Favela do Moinho, Brazil Slum
The shantytown Moinho stands next to the skyscrapers in central Sao Paulo. Creative Commons

Latin America has for a long time held the dubious honor of being the most unequal region in the world: the gap between rich and poor was the highest on the continent, affecting a whole host of factors ranging from economic growth rates to teenage pregnancy to crime.

But not all is lost. Recent trends have shown that things are improving. Based on the Gini index -- the most commonly used measure of inequality, which takes into account the percentages of total income against the number of recipients and expressed the difference between poorest and richest -- Latin America had an average of 54 in the year 2000 (where 0 shows absolute equality and 100 is perfectly unequal), compared to 30 in the European Union or 46 in Asia. A decade later, the number has decreased to 50, the Economist reports.

In the last 10 years, the Gini declined in 14 Latin American countries, with Argentina, Brazil, Ecuador and Panama leading the decrease. Nevertheless, Brazil shows one of the worst inequality situations in the world (54.7), after Honduras (57.0) and Colombia (55.9).

Several reasons may explain this improvement. A fundamental one, as signaled by Shannon O’Neil from the Council of Foreign Relations, is an unprecedented economic stability on the continent. The ups and downs of the 1980s and 1990s have now calmed down. Global demand for the region’s commodities has brought foreign investment that boosted exports.

Latin American countries have also started applying social programs, such as Mexico’s “Oportunidades” and Brazil’s “Bolsa Família,” which have helped improve the living situation of the lower and middle classes. Another striking change was the emphasis Latin American countries have put on education, investing on average a larger share of GDP in schools for the poorest 20 percent of the country than does the United States, according to the Economist.

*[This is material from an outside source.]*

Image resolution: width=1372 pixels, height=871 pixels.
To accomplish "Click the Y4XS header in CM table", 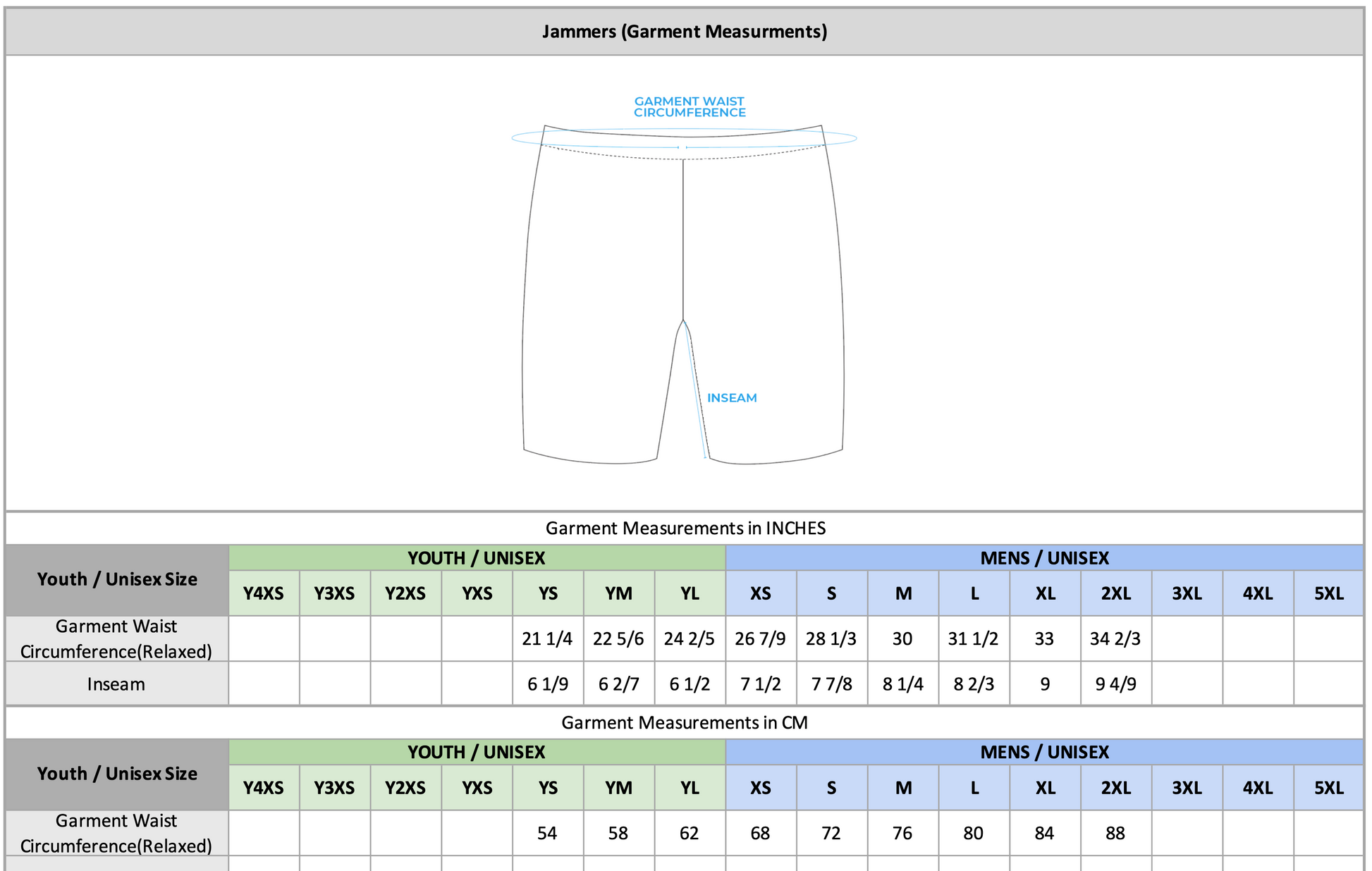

The positive trend contrasts with what happened in the U.S. America’s Gini coefficient increased by 4 points in the last two decades, placing it above Italy and Japan and a similar level to Turkey. The growth comes not from lower and middle-class families, but from the wealthy increasing their annual income more than 200 percent in the last 20 years -- as opposed to a 37 percent increase in the income for those in the middle.

The Global Post published an interesting study, comparing U.S. cities to countries in Latin America and around the world. Therefore, Ithaca, N.Y., has the same Gini index as Peru (46); Milwaukee, Wis., with Uruguay (45); and Naples, Fl., with Chile (52). In total, the U.S. is now more unequal than 10 Latin American countries, including Mexico, Venezuela and Nicaragua.